Except perhaps in Karp’s argument, the “AI” mentioned breathlessly in the headlines here is not the large language model-driven type of AI that’s recently but almost assuredly simpler automated rules. That shouldn’t be so reassuring — if it works, it doesn’t need to be fancy. Once something is automated, the temptation is to enhance that automation over time. From the perspective of the warfighter, that improvement may be critical; for civilization, it will be worrisome, and it’s essential to develop shared guidelines wherever possible.
A press coalition forms around copyright
Publishers want billions, not millions, from AI (Semafor)
In the latest copyright law development, Barry Diller’s company IAC is organizing publishers to bring one of the largest challenges to date to AI companies training LLMs.

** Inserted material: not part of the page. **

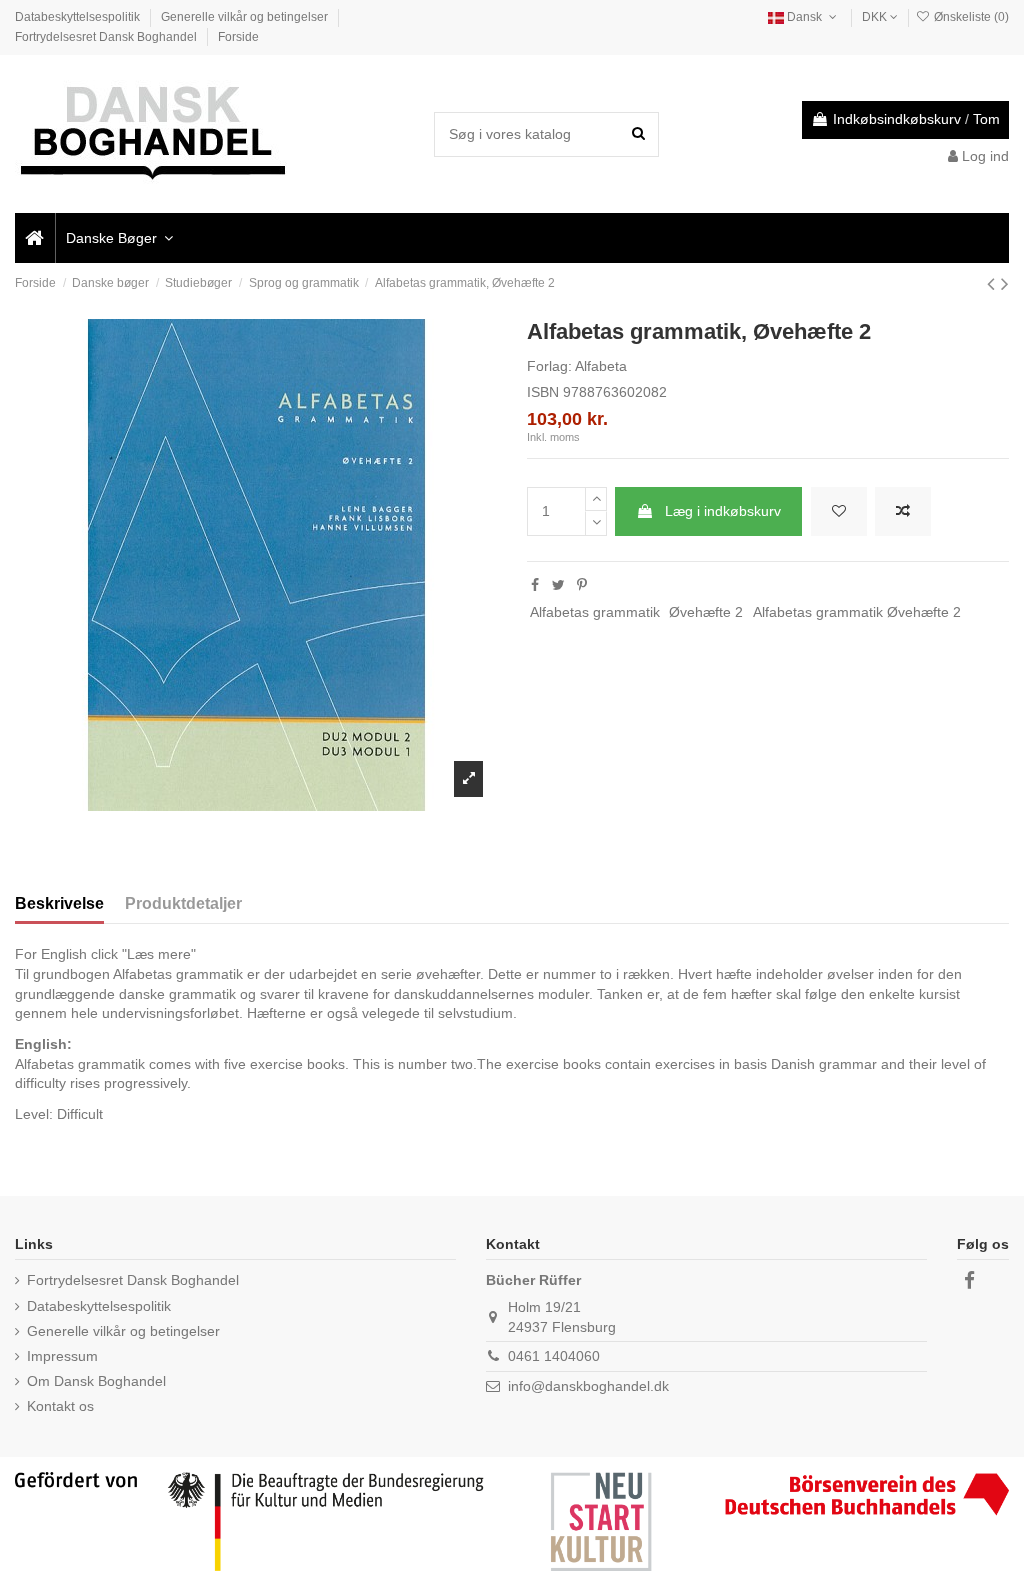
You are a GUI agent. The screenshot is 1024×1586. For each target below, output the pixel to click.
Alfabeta (601, 366)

Now his company, IAC, and a handful of key publishers are close to formalizing a coalition that could lead a lawsuit as well as press for legislative action, people at those companies said. The group crucially includes the two industry pillars, The New York Times and News Corp., as well as Axel Springer.
Of note
Lindsey Graham and Elizabeth Warren: When It Comes to Big Tech, Enough Is Enough (Op-Ed) Two polar political opposites propose a new tech regulatory agency.
Researchers Poke Holes in Safety Controls of ChatGPT and Other Chatbots (NYT). Jailbreaks working in a new paper even on the latest models across companies.
ChatGPT creator pulls AI detection tool due to ‘low rate of accuracy’ (CNN) Even OpenAI can’t detect AI-generated content.
Dario Amodei interviewed on the Hard Fork podcast. An informative interview with the safety-focused CEO of Anthropic, who succinctly explains the nitty-gritty behind their “constitutional AI” approach.
How AI and deepfakes are changing politics (CBS News) Not a lot of new substance here, but a prominent placement.